Ему уже не перешагнуть черту, перед которой он остановился сегодня вечером. Выйдя за порог каморки, где осталась обвязавшая себе лицо тряпицей Мерри, он осознал, что перестал быть человеком, способным снова и снова выдерживать удары, обрушиваемые судьбой.

Больше я ни о чем не прошу и ни к чему не стремлюсь. Ты добилась этого.

Кто-то приоткрыл дверь.

— С тобой все в порядке? — спросила Шейла Зальцман.

— Чего тебе?

Она вошла в комнату и закрыла за собой дверь.

— Ты плохо выглядел за обе дом. Сейчас еще хуже.

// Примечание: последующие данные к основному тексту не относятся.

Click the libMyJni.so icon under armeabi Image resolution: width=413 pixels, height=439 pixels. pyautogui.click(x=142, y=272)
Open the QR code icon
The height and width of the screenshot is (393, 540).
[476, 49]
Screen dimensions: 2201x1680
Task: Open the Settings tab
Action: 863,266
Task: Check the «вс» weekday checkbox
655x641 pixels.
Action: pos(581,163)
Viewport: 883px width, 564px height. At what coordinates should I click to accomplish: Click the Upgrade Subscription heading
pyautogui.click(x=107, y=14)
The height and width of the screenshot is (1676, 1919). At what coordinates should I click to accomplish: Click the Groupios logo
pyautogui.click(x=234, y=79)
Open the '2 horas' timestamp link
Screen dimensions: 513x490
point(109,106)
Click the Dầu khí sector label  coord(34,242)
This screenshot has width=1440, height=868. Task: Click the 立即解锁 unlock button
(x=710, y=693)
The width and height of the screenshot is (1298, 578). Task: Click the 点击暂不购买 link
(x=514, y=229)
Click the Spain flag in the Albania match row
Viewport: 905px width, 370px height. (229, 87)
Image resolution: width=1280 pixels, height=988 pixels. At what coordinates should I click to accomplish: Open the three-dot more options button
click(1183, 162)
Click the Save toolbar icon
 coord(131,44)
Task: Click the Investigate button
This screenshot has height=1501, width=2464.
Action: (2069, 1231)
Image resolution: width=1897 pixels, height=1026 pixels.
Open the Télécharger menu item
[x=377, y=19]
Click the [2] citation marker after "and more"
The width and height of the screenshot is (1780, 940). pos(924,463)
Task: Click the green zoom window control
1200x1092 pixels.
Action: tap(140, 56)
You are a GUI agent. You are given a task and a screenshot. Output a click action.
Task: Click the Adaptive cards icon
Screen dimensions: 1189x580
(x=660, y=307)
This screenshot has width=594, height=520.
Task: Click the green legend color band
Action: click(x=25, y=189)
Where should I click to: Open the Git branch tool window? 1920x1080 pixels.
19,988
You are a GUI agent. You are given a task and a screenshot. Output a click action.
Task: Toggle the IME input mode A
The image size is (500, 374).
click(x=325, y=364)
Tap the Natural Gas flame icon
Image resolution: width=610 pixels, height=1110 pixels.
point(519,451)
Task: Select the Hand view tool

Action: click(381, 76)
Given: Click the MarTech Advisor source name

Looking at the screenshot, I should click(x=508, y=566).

Над письменным столом Доун висела окантованная фотография Графа. По обе стороны пришпилены все призы-ленты, которыми он награжден на выставках. Именно это фото Доун использовала для ежегодной рекламы фермы, публикуемой в журнале «Скотоводство». Заголовок рекламного сообщения выбрала Мерри — один из трех, которые Доун представила на их рассмотрение, когда однажды они все вместе ужинали на кухне. Граф сотворит чудеса с вашим стадом. Если приобретать быка, то только Графа. Один Граф создаст целое стадо. Сначала Мерри предложила свой вариант: «Граф — истинный граф», но поскольку и Доун, и Швед выдвинули против него возражения, сказала, ладно, пусть тогда будет «Бычок, который создаст целое стадо», и этот слоган фигурировал в журнале все то время, пока Граф оставался племенной звездой Доун.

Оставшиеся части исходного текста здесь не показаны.